This is a follow up to Monday’s post. Or maybe a continuation. Or you can just look at it as more entomological awesomeness. Since the previous post was talking about plagues of insects, it segues perfectly into talking about the plague. Yes, THE plague. The black death. The bubonic plague. While most people are familiar with the pandemics occurring in the 1300’s and into the 1400’s many are surprised when they find out it is still around today. Not only that, it is not just a “third world” problem but it is currently present in the U.S.
The disease is caused by a bacteria (Yersinia pestis). In researching this, I just learned it is named after Alexander Yersin who successfully isolated the bacteria in 1894. For the entomolgical savvy, you know that it is spread by infected fleas. Rodents and small mammals that are infected are bitten by fleas, which can then bite humans, and transfer the bacteria, thus causing the disease in people.

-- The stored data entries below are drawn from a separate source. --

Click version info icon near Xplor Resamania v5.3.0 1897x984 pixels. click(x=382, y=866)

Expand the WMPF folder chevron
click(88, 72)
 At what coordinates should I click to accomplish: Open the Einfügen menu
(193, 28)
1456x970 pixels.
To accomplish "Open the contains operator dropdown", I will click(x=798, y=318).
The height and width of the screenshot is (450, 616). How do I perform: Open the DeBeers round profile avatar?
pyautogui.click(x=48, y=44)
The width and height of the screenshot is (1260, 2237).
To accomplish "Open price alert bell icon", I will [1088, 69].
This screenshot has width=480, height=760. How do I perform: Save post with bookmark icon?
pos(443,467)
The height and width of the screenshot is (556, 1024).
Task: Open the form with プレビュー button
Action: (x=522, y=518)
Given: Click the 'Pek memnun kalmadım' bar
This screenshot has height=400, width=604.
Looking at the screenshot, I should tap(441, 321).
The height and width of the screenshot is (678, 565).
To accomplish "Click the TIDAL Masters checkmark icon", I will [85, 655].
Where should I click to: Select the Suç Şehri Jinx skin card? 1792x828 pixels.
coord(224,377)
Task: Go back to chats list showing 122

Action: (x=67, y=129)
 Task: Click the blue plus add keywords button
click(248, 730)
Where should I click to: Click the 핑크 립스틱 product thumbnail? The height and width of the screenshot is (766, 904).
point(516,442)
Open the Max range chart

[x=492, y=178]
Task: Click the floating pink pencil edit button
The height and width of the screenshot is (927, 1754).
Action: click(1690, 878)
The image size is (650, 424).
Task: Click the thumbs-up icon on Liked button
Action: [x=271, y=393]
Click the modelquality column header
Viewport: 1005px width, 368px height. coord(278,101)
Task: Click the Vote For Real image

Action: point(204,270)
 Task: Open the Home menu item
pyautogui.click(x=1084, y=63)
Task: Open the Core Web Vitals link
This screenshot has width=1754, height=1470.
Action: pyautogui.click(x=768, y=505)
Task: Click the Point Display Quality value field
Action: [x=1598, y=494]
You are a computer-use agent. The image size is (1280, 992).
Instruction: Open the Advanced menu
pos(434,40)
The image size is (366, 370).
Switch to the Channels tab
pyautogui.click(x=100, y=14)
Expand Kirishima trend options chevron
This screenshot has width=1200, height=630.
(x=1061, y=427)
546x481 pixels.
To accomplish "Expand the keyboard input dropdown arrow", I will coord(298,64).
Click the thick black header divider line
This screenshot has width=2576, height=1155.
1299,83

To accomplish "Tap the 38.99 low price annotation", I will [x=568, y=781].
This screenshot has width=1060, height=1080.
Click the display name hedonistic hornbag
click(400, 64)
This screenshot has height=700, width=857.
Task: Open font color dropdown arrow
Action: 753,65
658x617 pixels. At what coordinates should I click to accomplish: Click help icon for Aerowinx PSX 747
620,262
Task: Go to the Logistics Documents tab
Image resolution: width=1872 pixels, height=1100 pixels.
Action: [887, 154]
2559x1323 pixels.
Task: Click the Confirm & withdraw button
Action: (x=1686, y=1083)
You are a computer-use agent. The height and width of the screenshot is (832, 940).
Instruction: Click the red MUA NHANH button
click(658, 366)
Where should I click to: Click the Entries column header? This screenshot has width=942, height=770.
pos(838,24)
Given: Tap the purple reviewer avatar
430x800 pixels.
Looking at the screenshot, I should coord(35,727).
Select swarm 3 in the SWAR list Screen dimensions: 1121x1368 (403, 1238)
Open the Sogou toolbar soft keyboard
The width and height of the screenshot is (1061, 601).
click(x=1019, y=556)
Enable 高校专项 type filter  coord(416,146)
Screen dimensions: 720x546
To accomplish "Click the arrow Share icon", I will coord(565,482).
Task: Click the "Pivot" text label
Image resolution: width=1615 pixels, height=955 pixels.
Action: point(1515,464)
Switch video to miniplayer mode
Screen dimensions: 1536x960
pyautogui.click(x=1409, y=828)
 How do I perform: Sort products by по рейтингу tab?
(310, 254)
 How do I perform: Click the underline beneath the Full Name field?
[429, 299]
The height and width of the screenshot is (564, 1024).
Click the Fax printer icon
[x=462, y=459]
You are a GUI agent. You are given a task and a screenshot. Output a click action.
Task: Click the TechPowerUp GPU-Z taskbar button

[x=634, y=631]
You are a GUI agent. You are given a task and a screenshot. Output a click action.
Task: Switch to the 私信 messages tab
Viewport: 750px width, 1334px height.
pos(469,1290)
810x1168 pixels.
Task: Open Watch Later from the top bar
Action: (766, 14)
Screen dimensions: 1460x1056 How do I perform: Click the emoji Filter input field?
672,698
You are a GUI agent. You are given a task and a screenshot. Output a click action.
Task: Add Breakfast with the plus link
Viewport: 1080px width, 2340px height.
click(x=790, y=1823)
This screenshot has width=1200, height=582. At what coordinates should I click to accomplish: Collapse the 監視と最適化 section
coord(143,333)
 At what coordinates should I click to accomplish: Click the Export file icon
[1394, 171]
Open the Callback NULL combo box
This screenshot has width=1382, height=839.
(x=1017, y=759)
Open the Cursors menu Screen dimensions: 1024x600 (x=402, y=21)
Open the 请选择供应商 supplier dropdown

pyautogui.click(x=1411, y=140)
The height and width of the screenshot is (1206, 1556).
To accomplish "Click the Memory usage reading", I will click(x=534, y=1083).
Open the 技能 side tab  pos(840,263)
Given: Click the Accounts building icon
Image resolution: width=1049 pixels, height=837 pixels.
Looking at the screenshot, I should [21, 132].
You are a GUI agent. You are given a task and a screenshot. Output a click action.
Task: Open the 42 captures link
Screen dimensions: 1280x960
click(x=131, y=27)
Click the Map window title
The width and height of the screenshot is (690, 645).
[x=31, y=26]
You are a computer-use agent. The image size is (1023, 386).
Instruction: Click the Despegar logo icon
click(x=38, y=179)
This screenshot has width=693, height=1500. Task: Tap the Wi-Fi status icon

In the last couple of days, a couple of cases have been diagnosed in the US and traced back to Yosemite National Park. Currently, they are finding infected squirrels that are believed to be the host. A recent article cited Colorado Health Department officials saying that the increase in cases this year is partly due to the increase in rodent populations and the decrease in predator populations. The CDC has some nice graphics on
occurrences and distribution of plague cases in the US. And hot off the press, the CDC has had 11 reported cases since April of this year.
But don’t panic, the risk is low. Being informed (more facts here), avoiding interactions with rodents, and keeping your pets flea-free in areas that could harbor the disease is advisable. Information is power and entomological information is super power!